TRY IT - Look through the data below, tally the lines where "agent" occurs, and write the total alone.

DATA UNDER STUDY -

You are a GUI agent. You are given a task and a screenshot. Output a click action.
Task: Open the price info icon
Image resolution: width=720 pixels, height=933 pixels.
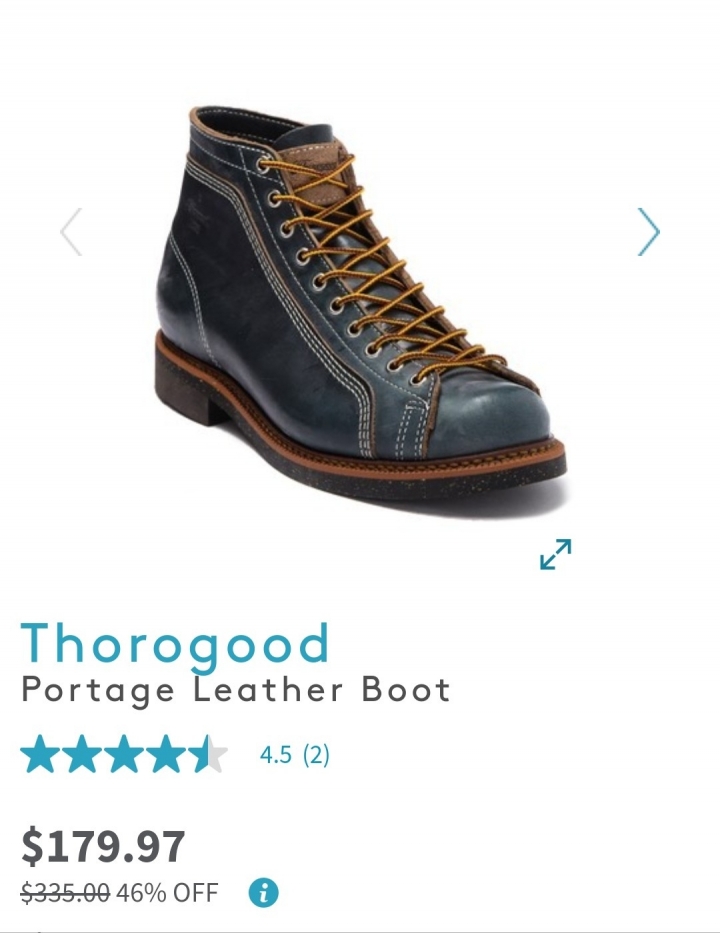click(264, 893)
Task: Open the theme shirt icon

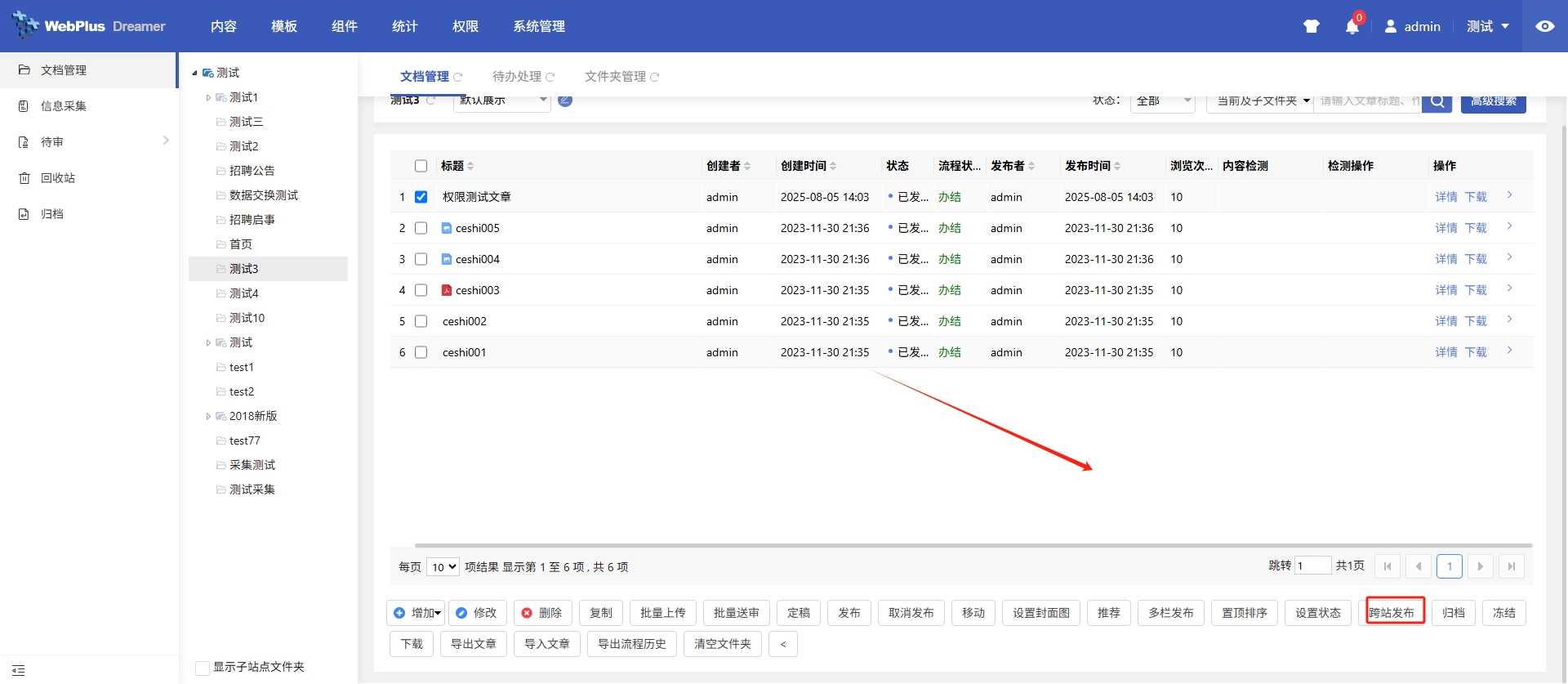Action: coord(1312,26)
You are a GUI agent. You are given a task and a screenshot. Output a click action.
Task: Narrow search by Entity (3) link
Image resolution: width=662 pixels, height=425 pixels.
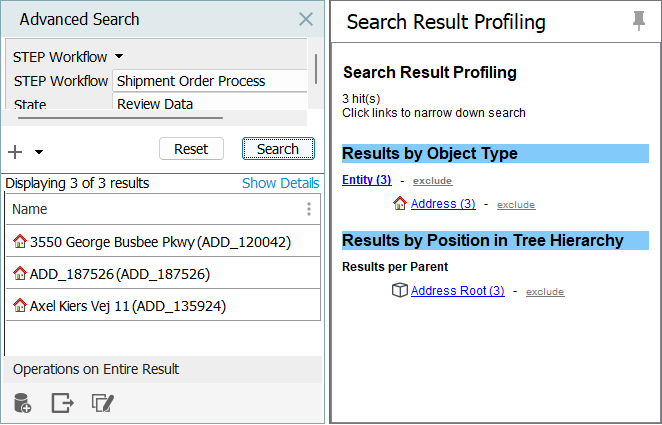[x=366, y=180]
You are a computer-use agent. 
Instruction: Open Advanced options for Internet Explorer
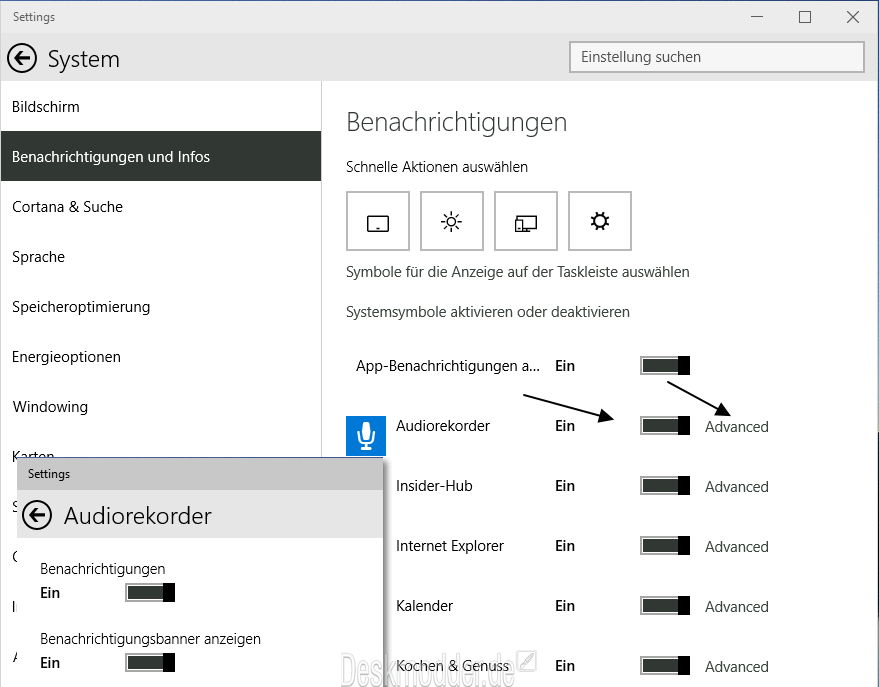click(x=737, y=547)
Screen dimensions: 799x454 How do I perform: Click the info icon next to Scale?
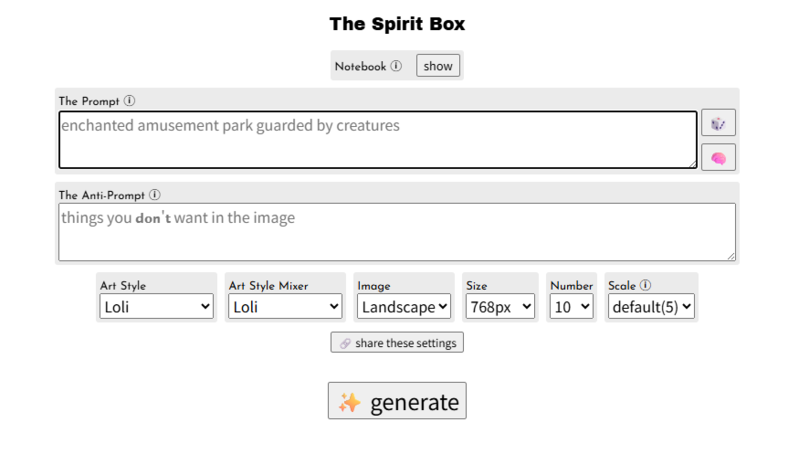(645, 285)
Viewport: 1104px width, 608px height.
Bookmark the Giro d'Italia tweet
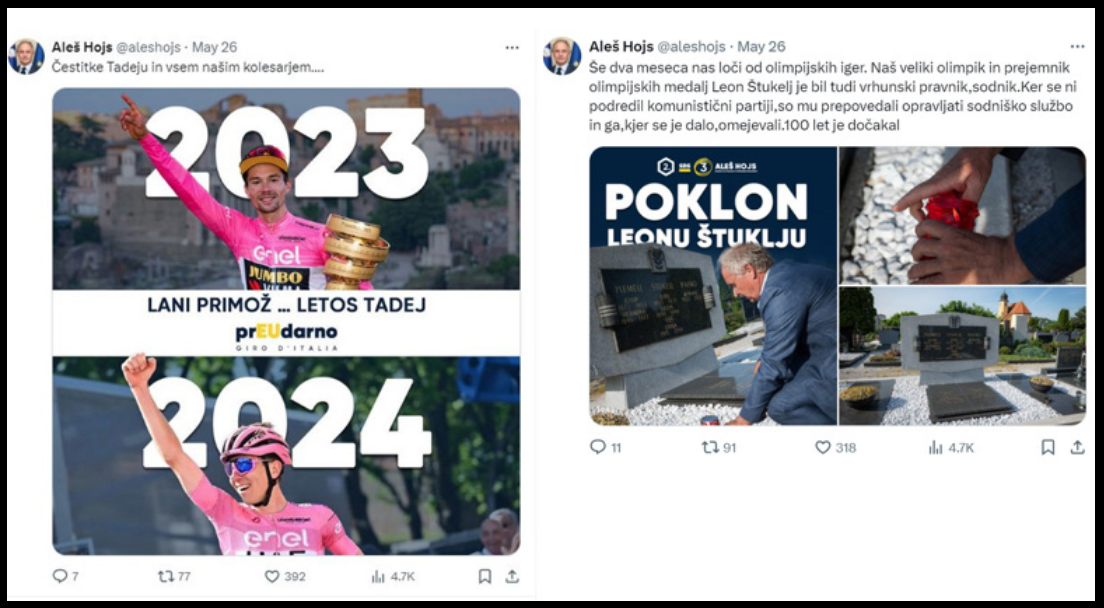point(485,576)
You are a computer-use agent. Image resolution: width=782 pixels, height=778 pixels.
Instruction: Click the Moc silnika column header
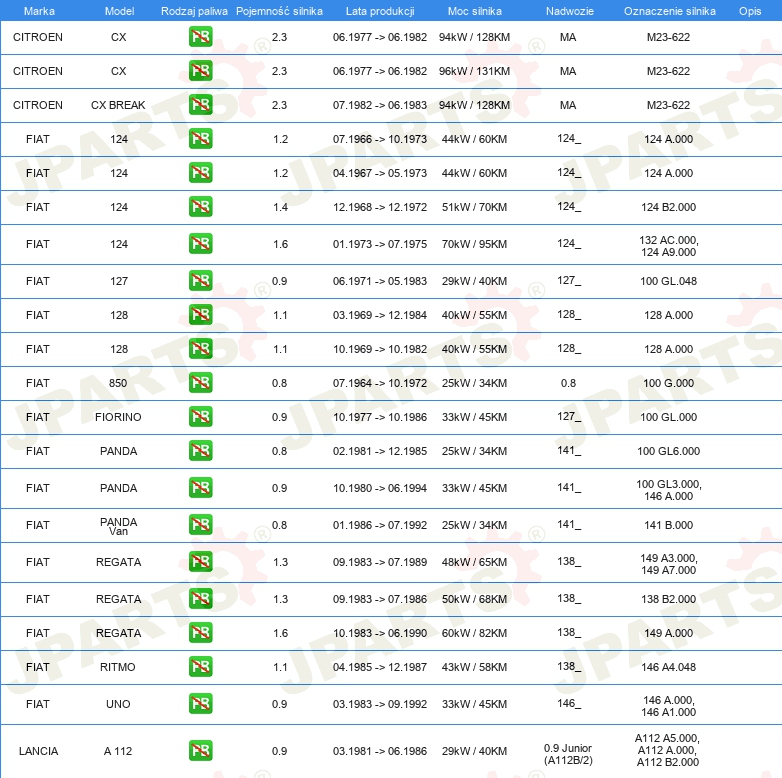click(x=475, y=11)
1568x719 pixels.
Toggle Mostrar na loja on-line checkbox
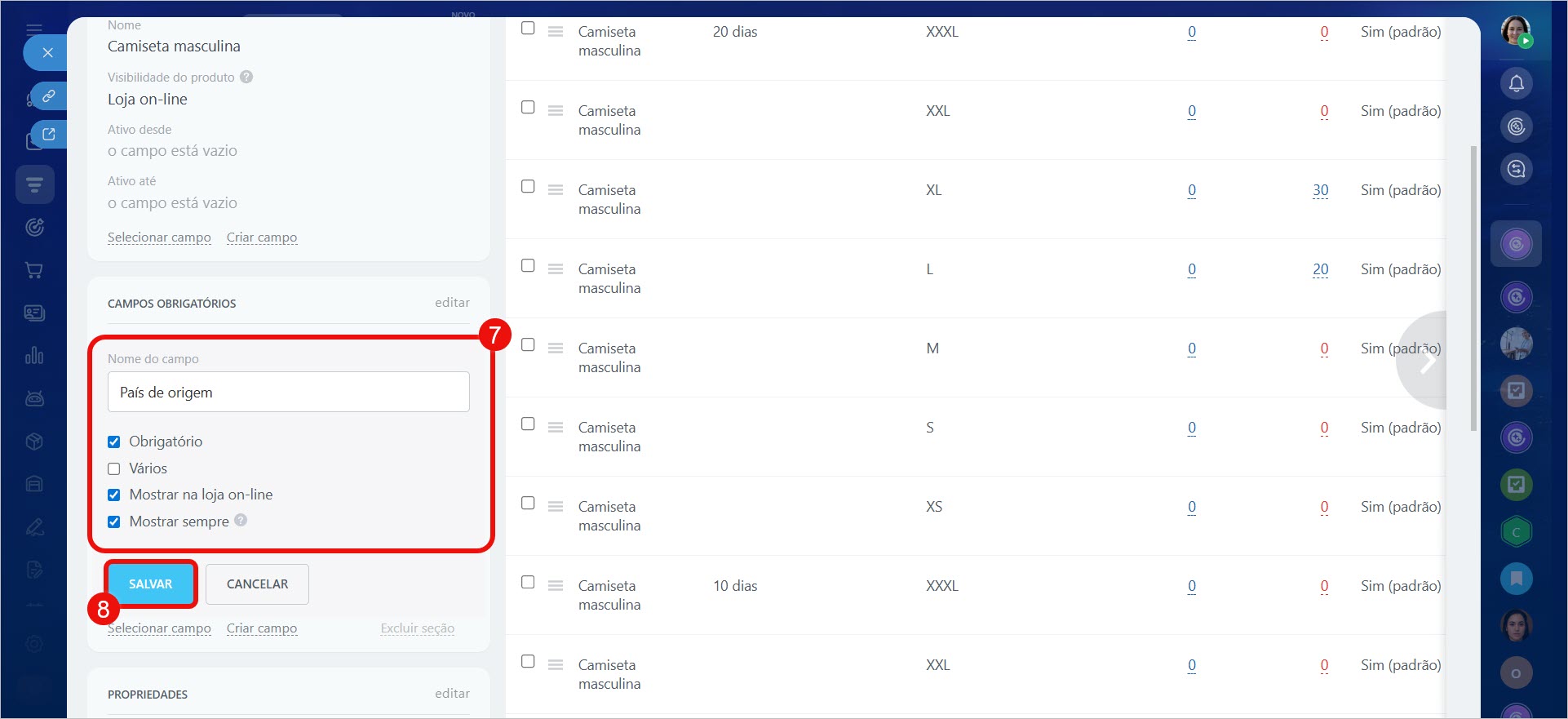tap(114, 495)
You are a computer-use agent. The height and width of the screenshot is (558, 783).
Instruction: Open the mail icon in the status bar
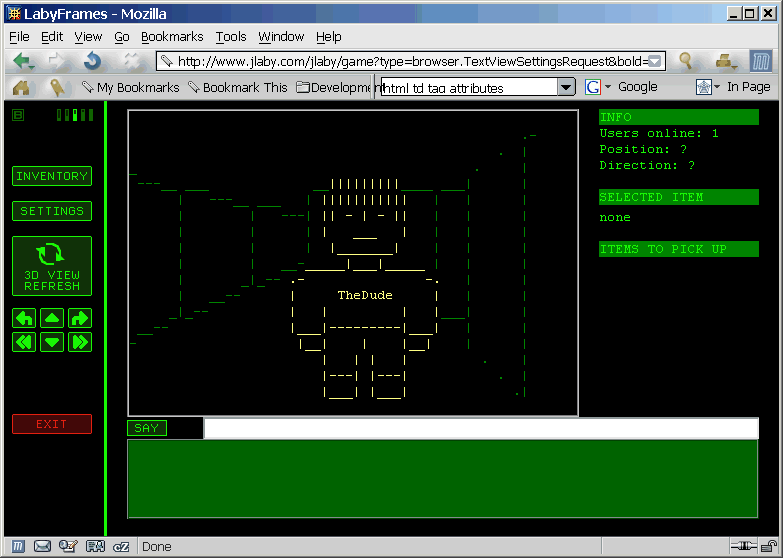coord(42,547)

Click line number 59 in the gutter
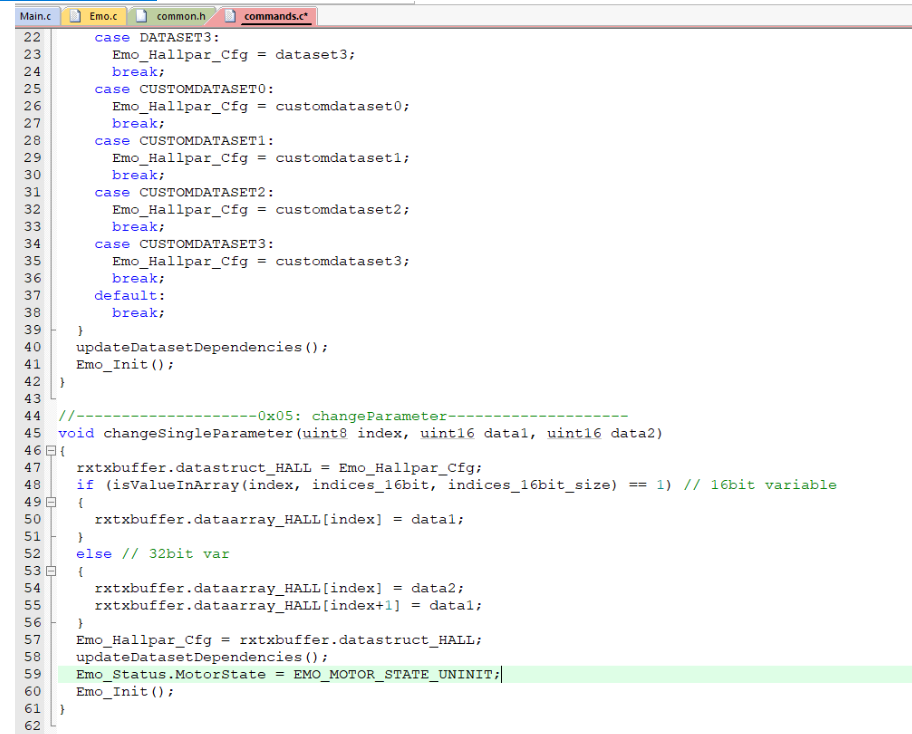coord(31,674)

RESPONSE TO THE EXERCISE - 5